**Task instructions:**
In the records below, find the line that contains "Instruction: Click the Country column header" and repeat it, along with each line after it, exactly as written.

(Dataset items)
::::::::

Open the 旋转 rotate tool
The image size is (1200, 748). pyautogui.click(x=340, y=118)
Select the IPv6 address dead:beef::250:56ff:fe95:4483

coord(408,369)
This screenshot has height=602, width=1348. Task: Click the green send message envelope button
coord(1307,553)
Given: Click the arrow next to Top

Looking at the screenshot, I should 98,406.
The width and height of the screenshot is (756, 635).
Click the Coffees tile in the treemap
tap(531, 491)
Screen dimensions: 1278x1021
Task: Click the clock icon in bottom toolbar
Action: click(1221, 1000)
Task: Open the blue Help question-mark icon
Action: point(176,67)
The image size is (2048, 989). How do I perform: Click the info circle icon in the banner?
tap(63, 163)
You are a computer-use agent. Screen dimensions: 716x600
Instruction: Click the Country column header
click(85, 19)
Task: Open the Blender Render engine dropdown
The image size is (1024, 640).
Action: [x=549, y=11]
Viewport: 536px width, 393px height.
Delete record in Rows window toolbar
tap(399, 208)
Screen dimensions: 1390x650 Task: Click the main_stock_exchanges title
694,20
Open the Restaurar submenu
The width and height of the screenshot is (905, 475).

::::::::

**Written answer:**
Instruction: Click the Country column header
click(85, 19)
Task: Open the Blender Render engine dropdown
The image size is (1024, 640).
Action: [x=549, y=11]
Viewport: 536px width, 393px height.
Delete record in Rows window toolbar
tap(399, 208)
Screen dimensions: 1390x650 Task: Click the main_stock_exchanges title
694,20
Open the Restaurar submenu
The width and height of the screenshot is (905, 475).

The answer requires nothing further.